Stored data
· · ·

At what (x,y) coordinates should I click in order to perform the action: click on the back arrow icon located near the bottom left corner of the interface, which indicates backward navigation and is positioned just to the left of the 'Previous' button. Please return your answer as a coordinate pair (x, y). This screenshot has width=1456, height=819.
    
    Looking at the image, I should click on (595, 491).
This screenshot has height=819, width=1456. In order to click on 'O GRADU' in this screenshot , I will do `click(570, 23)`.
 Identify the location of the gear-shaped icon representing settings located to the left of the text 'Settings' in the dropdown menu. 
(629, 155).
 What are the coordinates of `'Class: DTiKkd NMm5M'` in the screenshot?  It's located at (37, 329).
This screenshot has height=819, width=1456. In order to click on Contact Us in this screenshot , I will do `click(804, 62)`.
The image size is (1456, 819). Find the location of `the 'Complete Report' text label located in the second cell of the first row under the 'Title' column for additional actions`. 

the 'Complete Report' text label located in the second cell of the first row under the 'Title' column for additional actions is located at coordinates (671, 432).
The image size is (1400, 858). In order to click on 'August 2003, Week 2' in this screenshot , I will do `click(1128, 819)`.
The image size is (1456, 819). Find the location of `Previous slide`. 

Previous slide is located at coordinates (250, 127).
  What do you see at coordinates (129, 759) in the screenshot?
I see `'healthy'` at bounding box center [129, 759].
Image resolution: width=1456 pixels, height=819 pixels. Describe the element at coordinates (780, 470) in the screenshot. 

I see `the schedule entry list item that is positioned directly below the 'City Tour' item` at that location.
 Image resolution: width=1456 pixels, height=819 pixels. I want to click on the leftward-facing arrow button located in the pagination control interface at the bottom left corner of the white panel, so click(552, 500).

· · ·

- Directions: Turn the rows above into a numbered list, leaving out any blank lines.

- Answer:
1. At what (x,y) coordinates should I click in order to perform the action: click on the back arrow icon located near the bottom left corner of the interface, which indicates backward navigation and is positioned just to the left of the 'Previous' button. Please return your answer as a coordinate pair (x, y). This screenshot has width=1456, height=819.
2.     Looking at the image, I should click on (595, 491).
3. This screenshot has height=819, width=1456. In order to click on 'O GRADU' in this screenshot , I will do `click(570, 23)`.
4.  Identify the location of the gear-shaped icon representing settings located to the left of the text 'Settings' in the dropdown menu. 
5. (629, 155).
6.  What are the coordinates of `'Class: DTiKkd NMm5M'` in the screenshot?  It's located at (37, 329).
7. This screenshot has height=819, width=1456. In order to click on Contact Us in this screenshot , I will do `click(804, 62)`.
8. The image size is (1456, 819). Find the location of `the 'Complete Report' text label located in the second cell of the first row under the 'Title' column for additional actions`. 
9. the 'Complete Report' text label located in the second cell of the first row under the 'Title' column for additional actions is located at coordinates (671, 432).
10. The image size is (1400, 858). In order to click on 'August 2003, Week 2' in this screenshot , I will do `click(1128, 819)`.
11. The image size is (1456, 819). Find the location of `Previous slide`. 
12. Previous slide is located at coordinates (250, 127).
13.   What do you see at coordinates (129, 759) in the screenshot?
14. I see `'healthy'` at bounding box center [129, 759].
15. Image resolution: width=1456 pixels, height=819 pixels. Describe the element at coordinates (780, 470) in the screenshot. 
16. I see `the schedule entry list item that is positioned directly below the 'City Tour' item` at that location.
17.  Image resolution: width=1456 pixels, height=819 pixels. I want to click on the leftward-facing arrow button located in the pagination control interface at the bottom left corner of the white panel, so click(552, 500).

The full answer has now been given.